What this task involves:
Each line below must be reproduced exactly, though the pictures are to be dropped.

Data extract:
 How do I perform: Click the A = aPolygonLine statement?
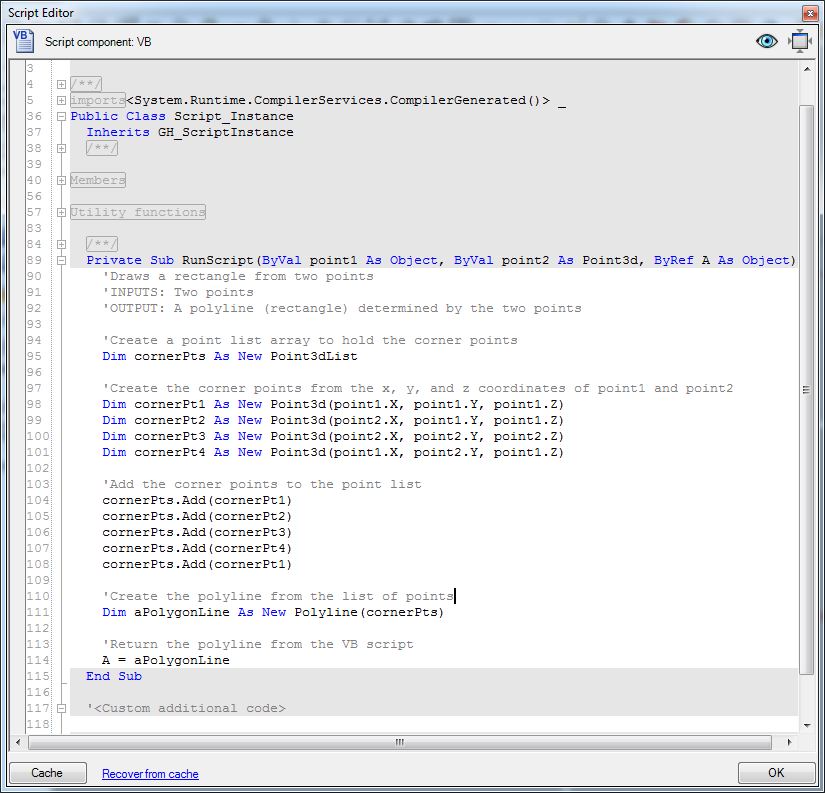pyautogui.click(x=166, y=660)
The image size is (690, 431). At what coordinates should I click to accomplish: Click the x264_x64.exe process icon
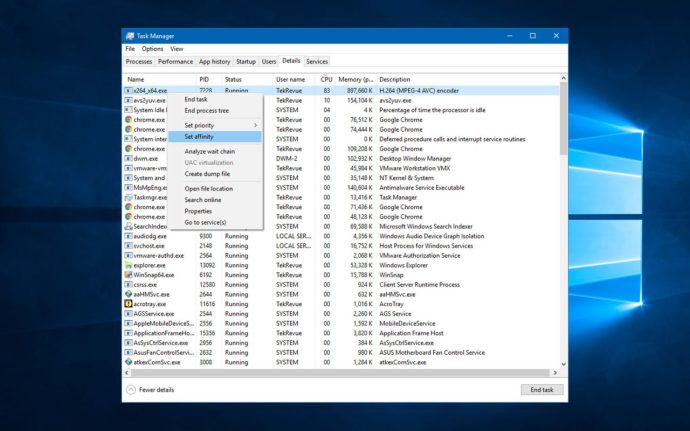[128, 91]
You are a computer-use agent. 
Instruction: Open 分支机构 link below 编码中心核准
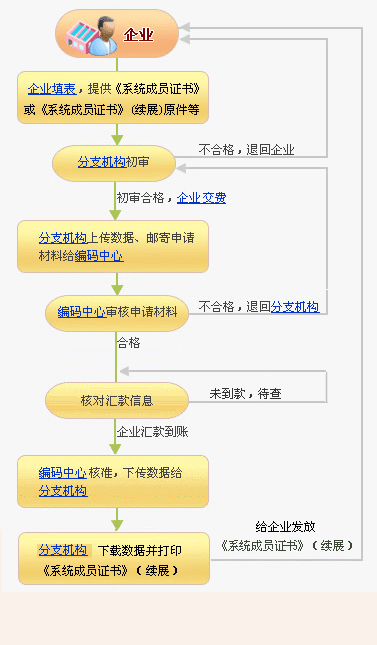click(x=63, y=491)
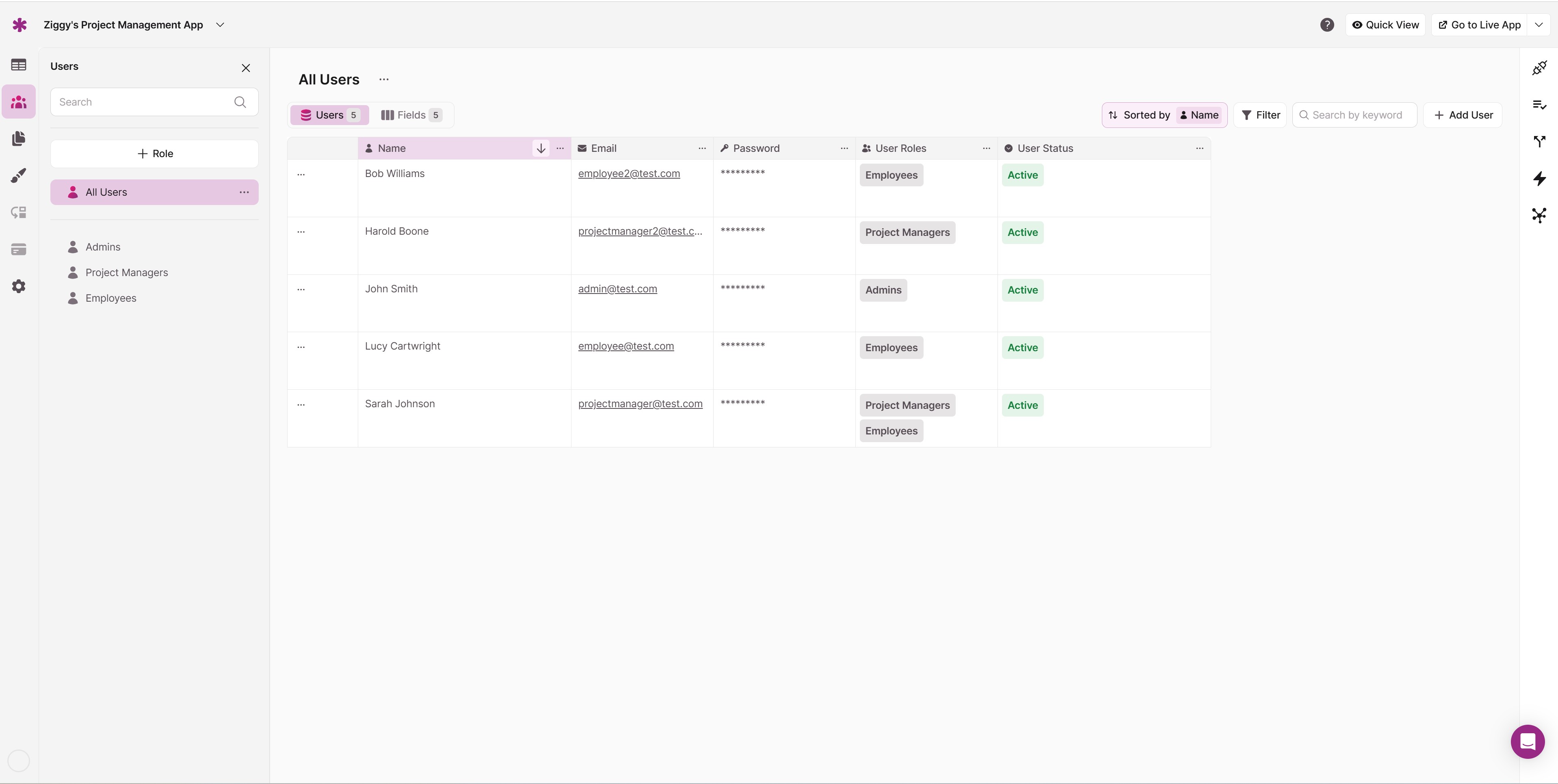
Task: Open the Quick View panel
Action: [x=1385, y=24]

Solution to this task:
 How do I perform: Click the A = aPolygonLine statement?
pyautogui.click(x=166, y=660)
The image size is (690, 431). At what coordinates should I click to accomplish: Click the x264_x64.exe process icon
[128, 91]
You are a computer-use agent. 
Instruction: Open 分支机构 link below 编码中心核准
click(x=63, y=491)
Task: Open the Quick View panel
Action: [x=1385, y=24]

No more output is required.